Sending or receiving any package delivery would likely be more expensive – and in some cases, impossible. According to an Institute for Policy Studies analysis, Fedex and UPS already charge extra for delivery to rural and remote ZIP codes that are home to approximately 70 million people. For package deliveries to Caribou, in northern Maine, for example, Fedex already imposes an extra $5.40 surcharge per package. Take USPS out of the picture and those rates would likely skyrocket.

Affordable mail service for everything from paying bills to sending greeting cards would evaporate. This would hit the 13 percent of Mainers without broadband access particularly hard.

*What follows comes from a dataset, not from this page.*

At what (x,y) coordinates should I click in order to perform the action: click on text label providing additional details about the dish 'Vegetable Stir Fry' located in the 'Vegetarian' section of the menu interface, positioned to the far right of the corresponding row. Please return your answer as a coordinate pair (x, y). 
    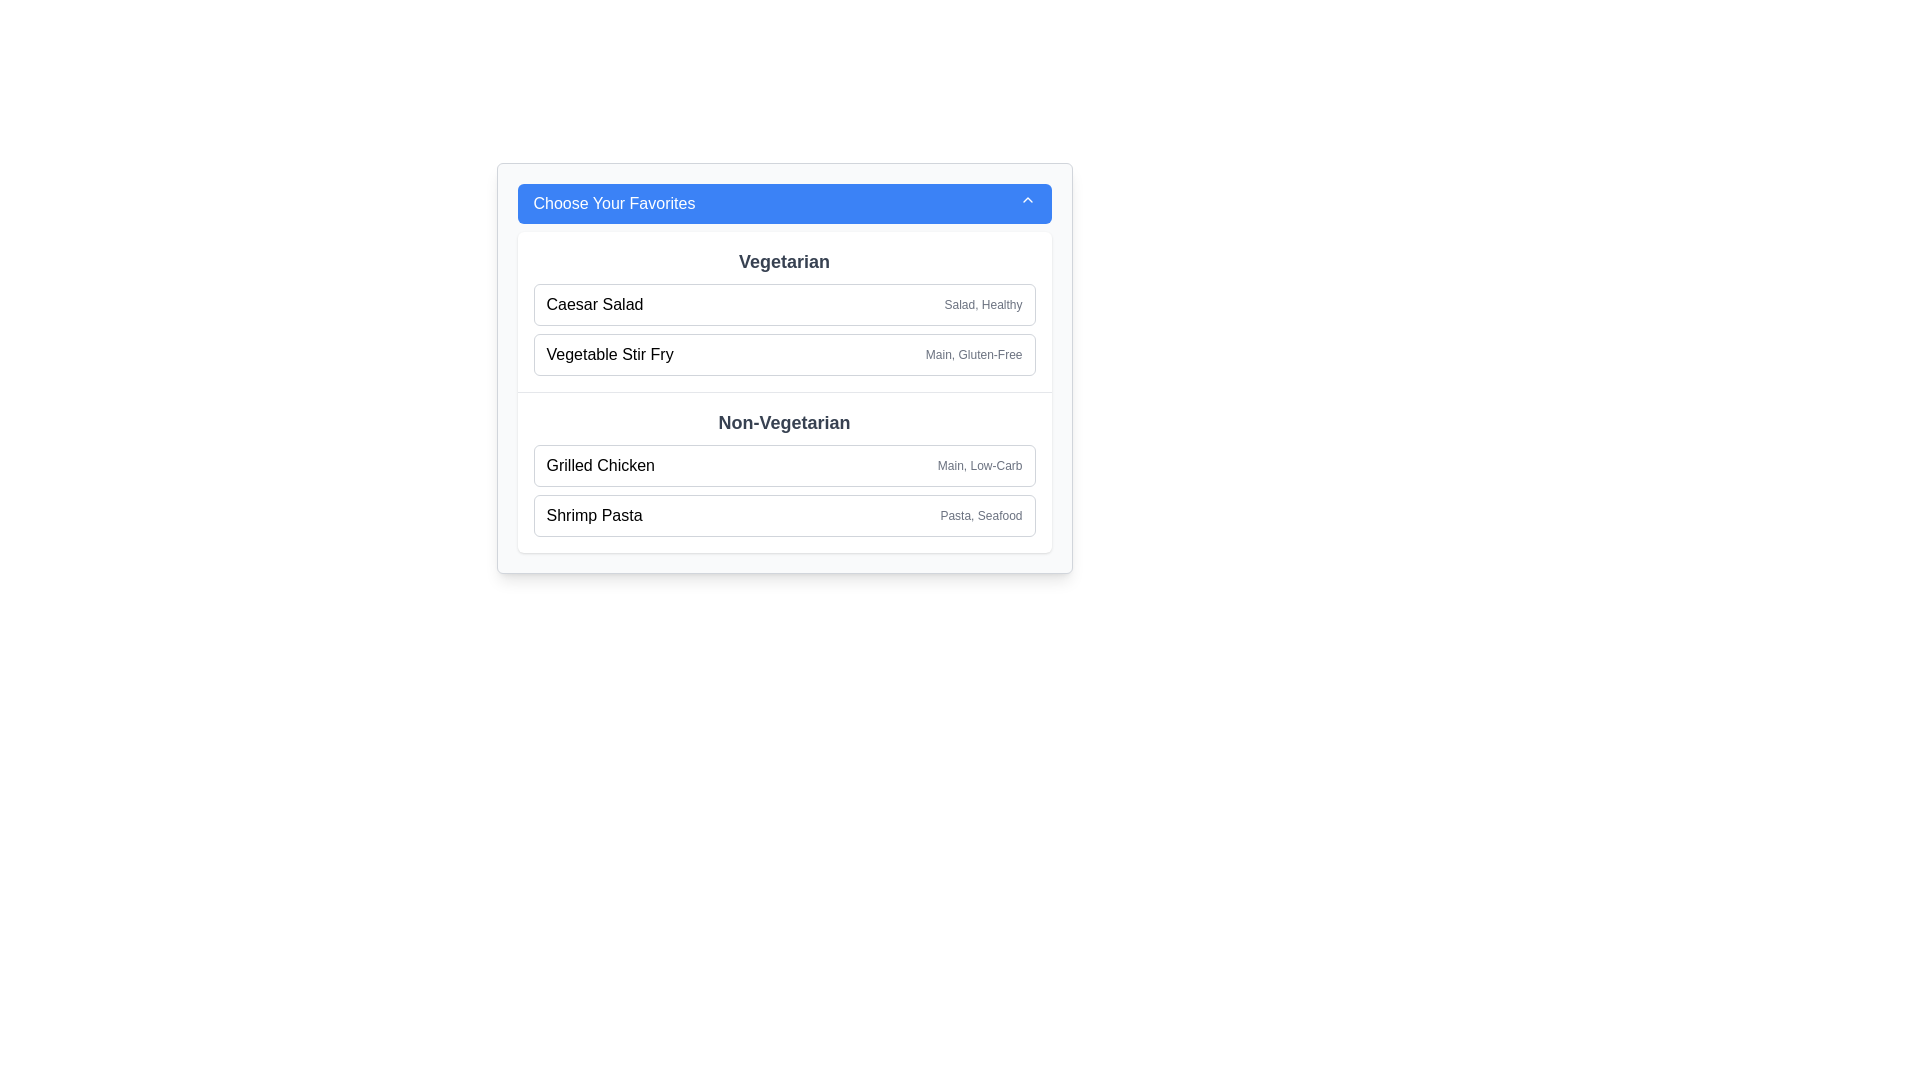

Then there’s voting by mail, which could disappear if the Postal Service crumbles. In the 2016 presidential election, 250,000 Mainers voted using absentee ballots. With the current health crisis, this option should be greatly expanded – not eliminated.

Finally, a major part of Maine’s economic backbone would also be lost. The USPS directly employs 3,356 Mainers, more people than work in the state’s construction or trucking industries.

The Postal Service’s current crisis-related cash crunch comes on top of long-standing financial problems, which were largely manufactured by Congress. A 2006 law requires USPS to pre-fund its retiree health insurance requirements more than 50 years into the future. No other government agency or business is required to meet this standard. Without this health funding mandate, the Postal Service would have made money in six of the last seven years. Congress could eliminate these paper losses by simply getting rid of this requirement.

The survival of the Postal Service is not a partisan issue. Established the year before the United States became a nation, it belongs to all of us. Political leaders must take action now to approve funding to get the Postal Service through these difficult times so that it can continue to serve us for generations to come.